On est donc arrivé au super. Le
genre NG vous voyez. Un beau magasin, plutôt chic à l'atmosphère
feutrée…de la lumière,des rayons, des vêtements. Mes deux
siamoises se promenaient entre les gondoles, entrelacées. Impossible
de les séparer. Elles flânaient, le regard blasé, soulevaient un
tee shirt, essayaient une robe. Elles erraient, bavardaient entre
elles, riaient. Moi ? Je n'existais pas puis je commençais à
m'impatienter. Pensez donc je devais repartir avec elles…sinon pas
d'histoire n'est ce pas ? De cabine d'essayage en cabine
d'essayage , le caddy se remplissait.
- Bin dis donc, elles ont les
moyens !
Ça c'est moi qui pense tout haut
sans m'en rendre compte et ça me joue des tours. Impensable !
Tiens l'autre jour… L'histoire oui, oui, j'y reviens.

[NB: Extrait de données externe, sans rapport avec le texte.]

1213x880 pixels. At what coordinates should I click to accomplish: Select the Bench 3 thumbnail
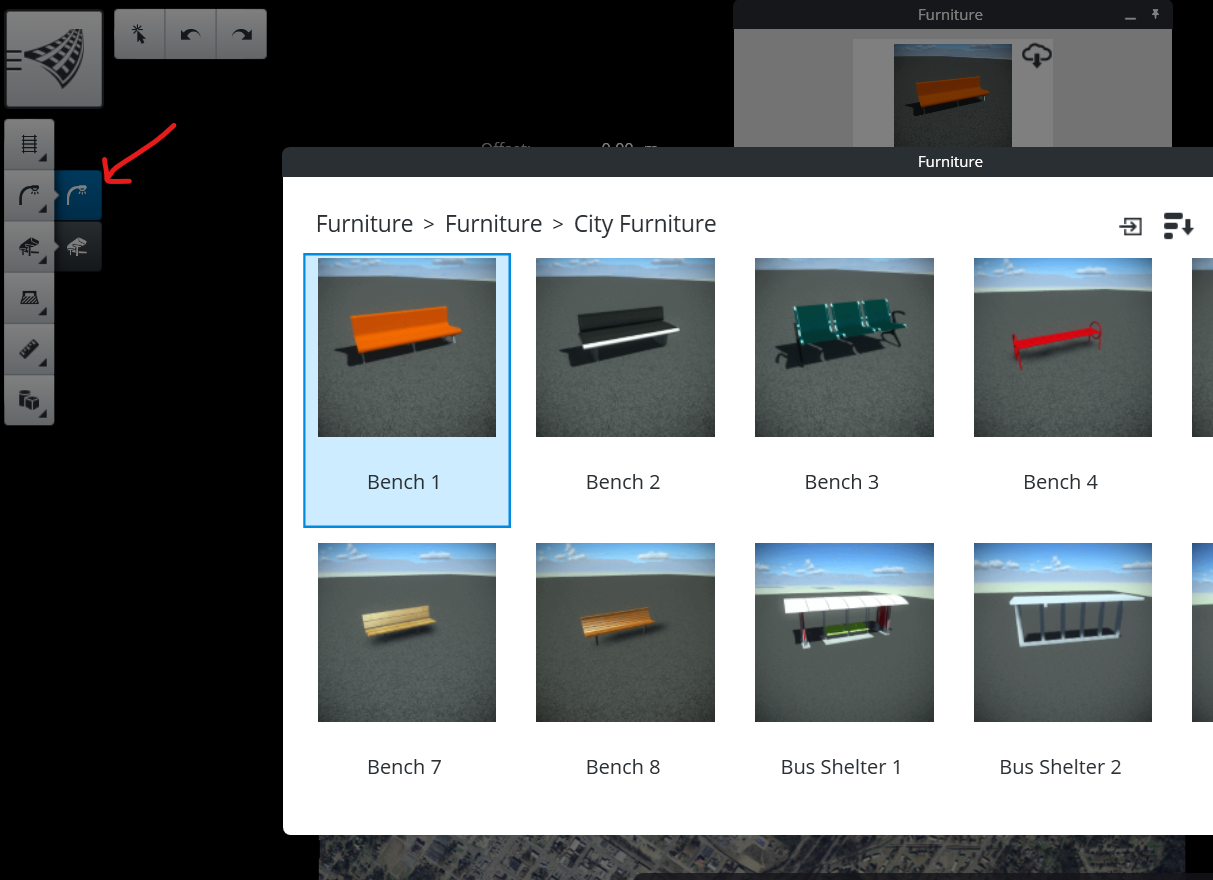843,348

Bref de flâneries en errements,
elles – je devrais dire nous parce que moi je suis derrière comme
un caniche, nous voilà au rayon « beauté », rouges à
lèvres à gogo, fards en veux tu en voilà, fonds de teints à
profusion du plus mat au plus blafard… le paradis des narcisses,
même si narcisse était un mec.
Bof je me laisse tenter ?
J'ai rien d'autre à faire que d'être témoin intime d'une fusion
mère-fille à chaud… Allez, si j'essayais le stylo qui gomme les
rides, dix ans de moins d'un coup de crayon… ne rêve pas madame,
te laisse pas entourlouper…. Un p'tit coup sur la paupière
droite…pour voir… Où est le miroir ? Ah… Eh ! Ça
fait une différence quand même… J'ai l'air d'avoir dix ans de
moins de ce côté ci… allez le côté gauche maintenant… dix
plus dix égalent vingt, vingt ans de moins… Ah ah, si ça pouvait
être vrai ! Je vais aller me montrer aux deux
inséparables.
- Eh les filles !
Les filles, ce sont Sandrine et sa
mère vous l'aurez compris.
- Les filles !
- T'as vu maman ce qu'elle a
fait ?
- Qu'est ce qu'elle a fait ?
Bin qu'est ce qu'elle a la
Sandrine ? Pourquoi elle prend cet air si ahuri. Je ressemble à
rien ou quoi ? Ça a l'air de l'énerver que je rajeunisse.
- Mais regarde maman !
Regarde ses yeux !
Bin oui tiens je fais plus jeune
hein et ça vous plaît pas hein ! Ah ah … Vous allez
voir de plus près. Alors moi je m'expose fière de l'effet que
produit mon stylo magique. La mère s'approche. En deux secondes je
lis dans ses yeux comme dans un journal, étonnement, surprise,
réflexion, indignation…
- Qu'est ce que t'as fait !
Là je commence à m'interroger
sur la santé mentale de la mère et de celle de son clone de fille
du même coup. Il se passe quoi au juste dans sa cervelle. La voilà
qui m'examine comme une curiosité. Le visage, son visage se
ferme,dur comme du granit.
- Qu'est ce que t'as osé faire !
- Mais mais… ça c'est moi qui
commence à paniquer un tantinet.
- Sandrine t'as vu, elle a osé,
comme elle a pu me faire ça à moi, mais t'es une garce! Je te
trimballe dans ma voiture gratos et toi !… Comment t'as pu me
faire ça !
- Quoi, quoi, qu'est ce que j'ai
fait, j'ai le droit de me passer de l'anti rides comme tout le
monde !
Si vous l'aviez vu à ce moment
là… j'étais glacée. Qu'est qu'il lui prend ? Elle devient
folle ! Mais mais…
- Je vais te le faire payer
ingrate !
Et là paf. Elle me colle une
gifle magistrale et m'empoigne par les cheveux, me secoue à toute
volée. FauT que tu réagisses ma vieille sinon elle va te réduire
en charpie. Je me débats, je la repousse d'un coup de genou. Mon
bas ! Fichu ! Elle hurle… Bien sûr tout le magasin
s'attroupe autour de nous. Eh arrêtez là, aidez moi ! Faites
quelque chose vous voyez bien qu'elle est enragée ! Eh !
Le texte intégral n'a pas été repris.